→ **WHAT YOU NEED TO DO**: Copy, word for word, the lines of the entries below between the one with "Image resolution: width=1344" and the one with "the Nikkei225 instrument", inclusive, and leave out everything else.

→ **TASK DATA**:
* * *

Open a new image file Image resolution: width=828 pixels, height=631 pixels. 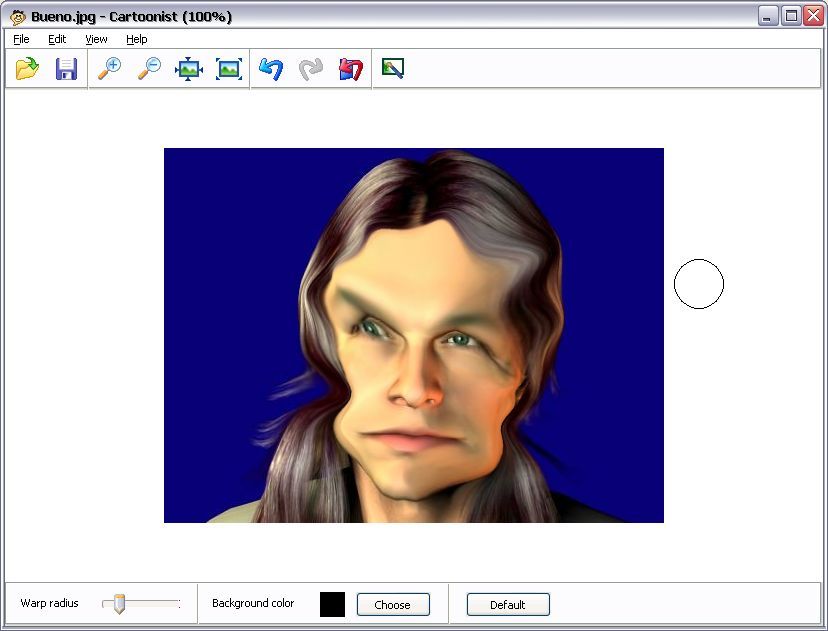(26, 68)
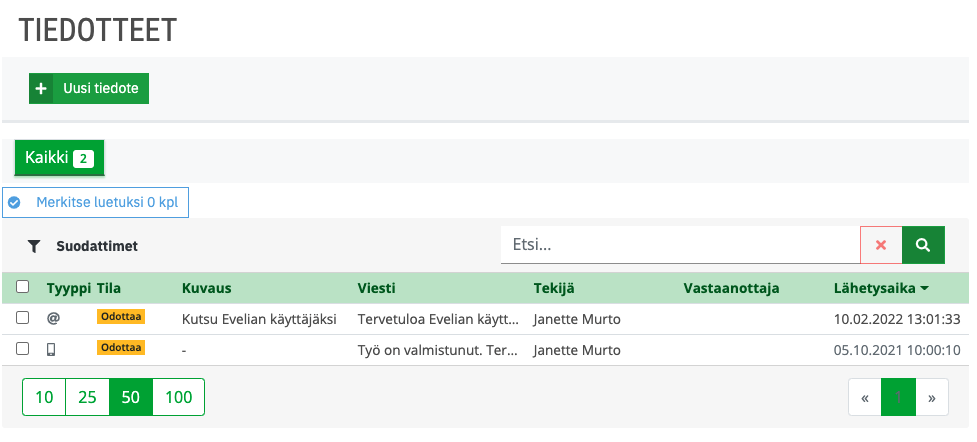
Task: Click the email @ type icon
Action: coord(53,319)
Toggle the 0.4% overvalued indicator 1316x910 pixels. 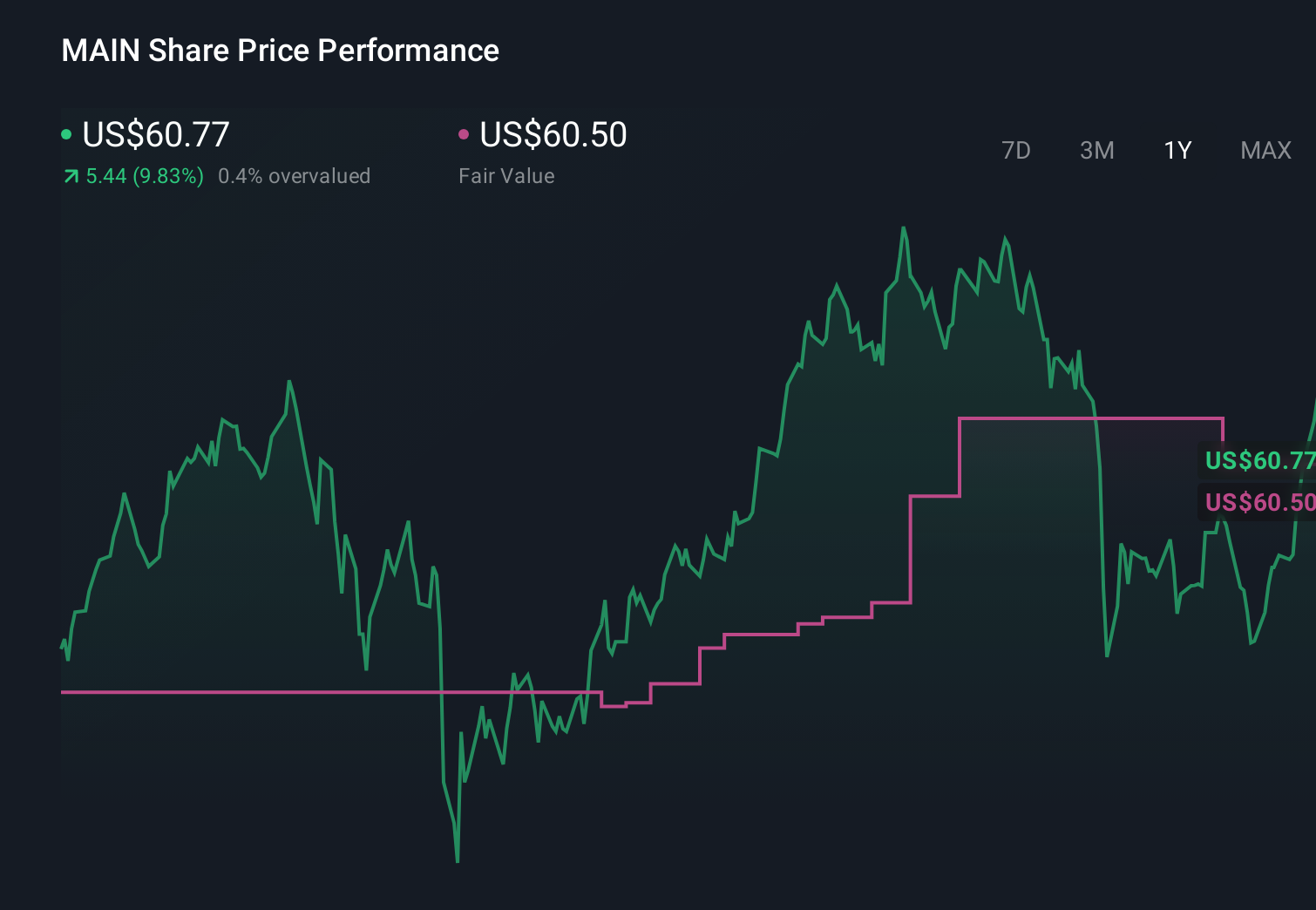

* * *

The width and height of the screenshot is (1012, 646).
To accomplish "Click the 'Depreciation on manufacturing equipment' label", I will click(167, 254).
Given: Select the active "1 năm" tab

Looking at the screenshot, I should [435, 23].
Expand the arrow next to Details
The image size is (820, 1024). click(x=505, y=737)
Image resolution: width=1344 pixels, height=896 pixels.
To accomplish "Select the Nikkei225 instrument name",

* * *

→ **EXERCISE OUTPUT**:
Image resolution: width=1344 pixels, height=896 pixels.
To accomplish "Select the Nikkei225 instrument name",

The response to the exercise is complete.